TASK INSTRUCTIONS
The word "prier" may appear in the records below. Report how many lines contain it, and write nothing besides the number.
(RECORD SET)
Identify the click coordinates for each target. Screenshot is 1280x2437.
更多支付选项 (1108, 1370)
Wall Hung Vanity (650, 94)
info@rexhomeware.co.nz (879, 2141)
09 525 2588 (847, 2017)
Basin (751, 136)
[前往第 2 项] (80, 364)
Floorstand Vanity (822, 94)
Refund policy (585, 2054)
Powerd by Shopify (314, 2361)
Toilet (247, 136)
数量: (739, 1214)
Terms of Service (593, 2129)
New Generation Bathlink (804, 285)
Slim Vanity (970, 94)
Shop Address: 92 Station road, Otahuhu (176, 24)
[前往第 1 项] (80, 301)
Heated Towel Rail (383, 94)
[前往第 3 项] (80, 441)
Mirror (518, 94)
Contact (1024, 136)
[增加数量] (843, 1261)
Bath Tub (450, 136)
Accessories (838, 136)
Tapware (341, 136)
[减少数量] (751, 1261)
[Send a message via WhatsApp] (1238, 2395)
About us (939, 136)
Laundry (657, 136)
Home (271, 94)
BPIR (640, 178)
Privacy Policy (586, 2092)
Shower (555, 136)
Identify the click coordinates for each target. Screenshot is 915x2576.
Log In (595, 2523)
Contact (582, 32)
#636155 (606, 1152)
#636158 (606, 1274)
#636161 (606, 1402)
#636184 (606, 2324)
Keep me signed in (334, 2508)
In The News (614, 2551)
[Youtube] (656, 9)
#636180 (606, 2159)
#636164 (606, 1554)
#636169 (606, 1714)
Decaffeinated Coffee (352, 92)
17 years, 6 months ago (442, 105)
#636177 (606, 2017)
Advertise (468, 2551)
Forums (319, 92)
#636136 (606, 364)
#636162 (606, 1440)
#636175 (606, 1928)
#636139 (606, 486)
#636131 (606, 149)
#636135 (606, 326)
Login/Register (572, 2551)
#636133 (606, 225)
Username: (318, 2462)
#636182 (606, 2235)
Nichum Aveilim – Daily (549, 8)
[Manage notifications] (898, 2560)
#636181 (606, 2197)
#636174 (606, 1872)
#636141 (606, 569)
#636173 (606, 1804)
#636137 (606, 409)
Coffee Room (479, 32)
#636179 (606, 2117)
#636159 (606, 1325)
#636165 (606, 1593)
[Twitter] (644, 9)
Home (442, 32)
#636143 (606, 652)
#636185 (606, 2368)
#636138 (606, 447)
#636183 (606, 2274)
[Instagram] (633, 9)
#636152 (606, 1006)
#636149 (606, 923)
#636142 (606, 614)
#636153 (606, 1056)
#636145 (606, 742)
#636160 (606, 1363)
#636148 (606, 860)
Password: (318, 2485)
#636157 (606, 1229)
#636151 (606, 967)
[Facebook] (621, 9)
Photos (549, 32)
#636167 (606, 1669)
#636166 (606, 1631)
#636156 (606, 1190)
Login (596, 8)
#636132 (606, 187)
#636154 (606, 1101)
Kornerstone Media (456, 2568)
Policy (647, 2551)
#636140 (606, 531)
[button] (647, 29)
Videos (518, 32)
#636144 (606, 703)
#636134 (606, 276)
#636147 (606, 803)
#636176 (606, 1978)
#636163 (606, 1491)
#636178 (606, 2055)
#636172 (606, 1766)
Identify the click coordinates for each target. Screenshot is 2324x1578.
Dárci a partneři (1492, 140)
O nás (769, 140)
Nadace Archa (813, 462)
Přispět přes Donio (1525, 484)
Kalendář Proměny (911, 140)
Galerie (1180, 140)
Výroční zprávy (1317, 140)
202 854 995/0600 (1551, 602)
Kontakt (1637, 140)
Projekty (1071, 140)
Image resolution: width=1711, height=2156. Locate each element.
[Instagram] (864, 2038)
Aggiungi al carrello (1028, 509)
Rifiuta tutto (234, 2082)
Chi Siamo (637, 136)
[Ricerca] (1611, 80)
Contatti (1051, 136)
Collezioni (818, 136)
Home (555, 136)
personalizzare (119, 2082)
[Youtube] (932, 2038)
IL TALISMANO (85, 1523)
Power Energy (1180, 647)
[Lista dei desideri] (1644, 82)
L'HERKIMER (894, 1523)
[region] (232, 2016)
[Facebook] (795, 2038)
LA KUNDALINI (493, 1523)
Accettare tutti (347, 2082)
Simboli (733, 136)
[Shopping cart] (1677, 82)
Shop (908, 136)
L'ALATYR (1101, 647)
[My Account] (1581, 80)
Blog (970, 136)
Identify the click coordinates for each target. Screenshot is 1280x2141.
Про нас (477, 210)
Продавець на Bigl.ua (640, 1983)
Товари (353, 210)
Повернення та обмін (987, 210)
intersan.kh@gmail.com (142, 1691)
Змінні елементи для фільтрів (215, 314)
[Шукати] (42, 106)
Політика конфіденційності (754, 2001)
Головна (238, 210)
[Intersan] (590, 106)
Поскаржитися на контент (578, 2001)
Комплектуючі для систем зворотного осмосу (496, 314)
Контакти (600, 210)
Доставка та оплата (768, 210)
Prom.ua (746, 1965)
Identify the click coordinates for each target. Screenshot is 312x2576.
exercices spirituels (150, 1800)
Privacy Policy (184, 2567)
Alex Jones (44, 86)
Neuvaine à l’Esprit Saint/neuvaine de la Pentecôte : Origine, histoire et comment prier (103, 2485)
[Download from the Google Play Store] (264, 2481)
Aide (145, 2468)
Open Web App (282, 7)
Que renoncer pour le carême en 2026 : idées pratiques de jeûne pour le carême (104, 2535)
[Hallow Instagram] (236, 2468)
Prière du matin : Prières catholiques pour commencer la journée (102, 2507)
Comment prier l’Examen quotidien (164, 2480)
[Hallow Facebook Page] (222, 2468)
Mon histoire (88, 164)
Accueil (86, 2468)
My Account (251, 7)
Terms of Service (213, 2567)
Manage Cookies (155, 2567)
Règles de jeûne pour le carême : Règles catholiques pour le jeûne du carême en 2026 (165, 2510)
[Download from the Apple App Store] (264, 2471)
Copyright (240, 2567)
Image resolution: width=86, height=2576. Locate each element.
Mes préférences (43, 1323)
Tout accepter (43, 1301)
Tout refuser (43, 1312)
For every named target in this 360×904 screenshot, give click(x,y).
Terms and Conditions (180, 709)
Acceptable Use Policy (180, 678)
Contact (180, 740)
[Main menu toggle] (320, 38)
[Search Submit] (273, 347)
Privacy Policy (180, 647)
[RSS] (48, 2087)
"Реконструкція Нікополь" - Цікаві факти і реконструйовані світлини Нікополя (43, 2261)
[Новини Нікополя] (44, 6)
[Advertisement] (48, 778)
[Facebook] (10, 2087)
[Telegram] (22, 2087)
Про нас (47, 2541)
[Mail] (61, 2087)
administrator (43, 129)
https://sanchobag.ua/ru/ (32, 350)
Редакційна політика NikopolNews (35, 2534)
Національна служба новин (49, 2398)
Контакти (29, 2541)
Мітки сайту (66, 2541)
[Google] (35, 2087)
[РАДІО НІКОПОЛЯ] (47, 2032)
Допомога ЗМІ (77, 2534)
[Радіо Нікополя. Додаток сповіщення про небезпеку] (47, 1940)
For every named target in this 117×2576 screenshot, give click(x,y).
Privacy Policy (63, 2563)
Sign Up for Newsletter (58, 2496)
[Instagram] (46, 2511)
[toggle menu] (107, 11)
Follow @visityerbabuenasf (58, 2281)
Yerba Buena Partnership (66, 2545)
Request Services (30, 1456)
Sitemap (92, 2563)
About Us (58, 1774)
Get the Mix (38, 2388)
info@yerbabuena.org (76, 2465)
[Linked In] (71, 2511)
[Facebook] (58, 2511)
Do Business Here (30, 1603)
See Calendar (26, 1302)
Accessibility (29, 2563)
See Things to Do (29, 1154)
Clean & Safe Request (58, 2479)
(End RECORD SET)
ANSWER TO THE PROBLEM
2